Increase Buffer Periods
Another step that can help careful drivers feel comfortable making appointments is by increasing your buffer times. This way, you have some wiggle room if a customer shows up late.
Buffer periods are particularly useful in winter. A break between appointments can be used to shovel snowy sidewalks, switch out wet floor mats, or stoke the fire if your waiting room has a fireplace.
If you’re struggling to convince customers to venture out, it might be time to break out some incentives. Rewards can motivate even customers in deep hibernation to make the trip out, helping you flesh out your appointment calendar.
Holiday deals are an easy — even expected — marketing strategy to boost winter appointments. Discounted prices are always motivating, especially when holiday parties and presents take a big chunk out of consumer budgets. If you can’t afford to offer a discount, consider a goodie bag or gift card.
Mind Your Exterior
When snow and ice come, prioritize taking care of the outside area of your property. Promptly clearing parking lots and sidewalks of snow and ice will prevent injuries. Plus, it increases your curb appeal, which can encourage walk-ins.
Check with your city counsel to see if they take care of snow removal in your area. If not, hire someone to plow your parking lots for you. If all else fails, send an employee out with a shovel.
Make House Calls
Here’s your chance to experiment with a new business model. If you’re having a hard time getting customers to come to you, bring your business to them. If your business allows it, this can be an effective way of maximizing your bookings.
For example, hair stylists can bring their scissors, comb, and hair dryer to a client’s home. Mechanics can perform an oil change in someone’s driveway. As long as you can keep your employees safe and follow COVID-19 guidelines, give it a shot.
Do Some Cold Calling
Winter is made for cold calling. All jokes aside, reaching out to potential customers may be enough to get them to give your business a shot in the winter months.
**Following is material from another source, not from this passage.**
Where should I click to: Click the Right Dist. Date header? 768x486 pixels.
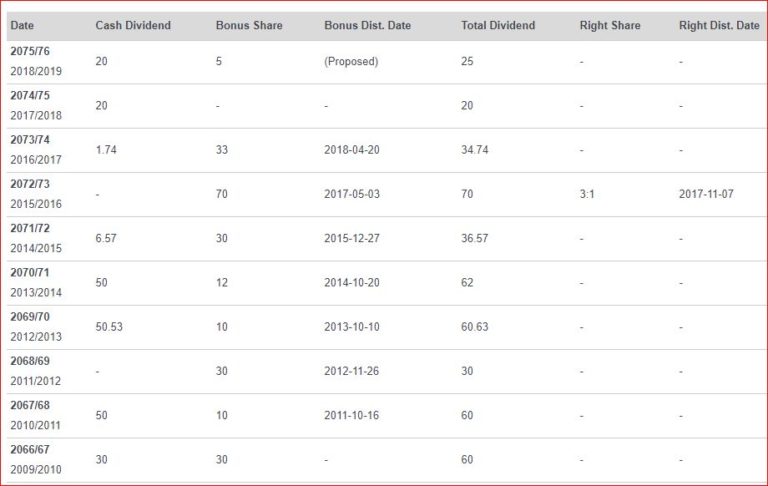click(719, 25)
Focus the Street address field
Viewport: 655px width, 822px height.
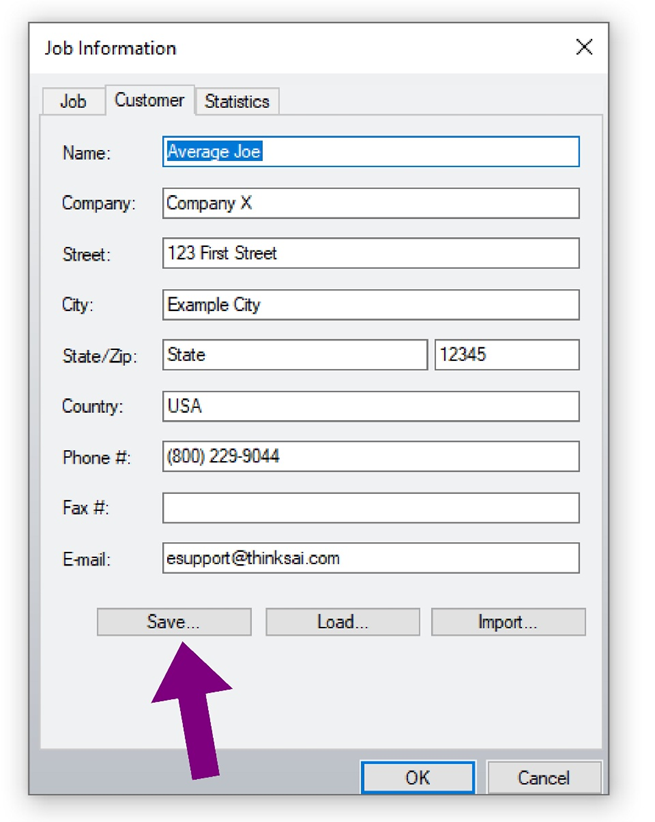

With each call, be sure to point out the efforts you’re making to provide an excellent appointment experience. Cover your COVID-19 precautions, your waiting room’s features, and your speedy service. The better it sounds, the more likely your sales pitch is to work.
Adjust Your Hours
If all else fails, you can adjust your business hours to accommodate your appointment list. Reducing store hours, for example, can cut down on your heating and electric bills. If you can’t get customers in the door, don’t waste your money.
When in doubt, ask customers about their preferences. You may simply need to shift your business hours up or back a few hours.
Winter can be a tough time for both businesses and consumers. Put in the effort to lift their spirits, and they’ll put a little something extra in your stocking, too.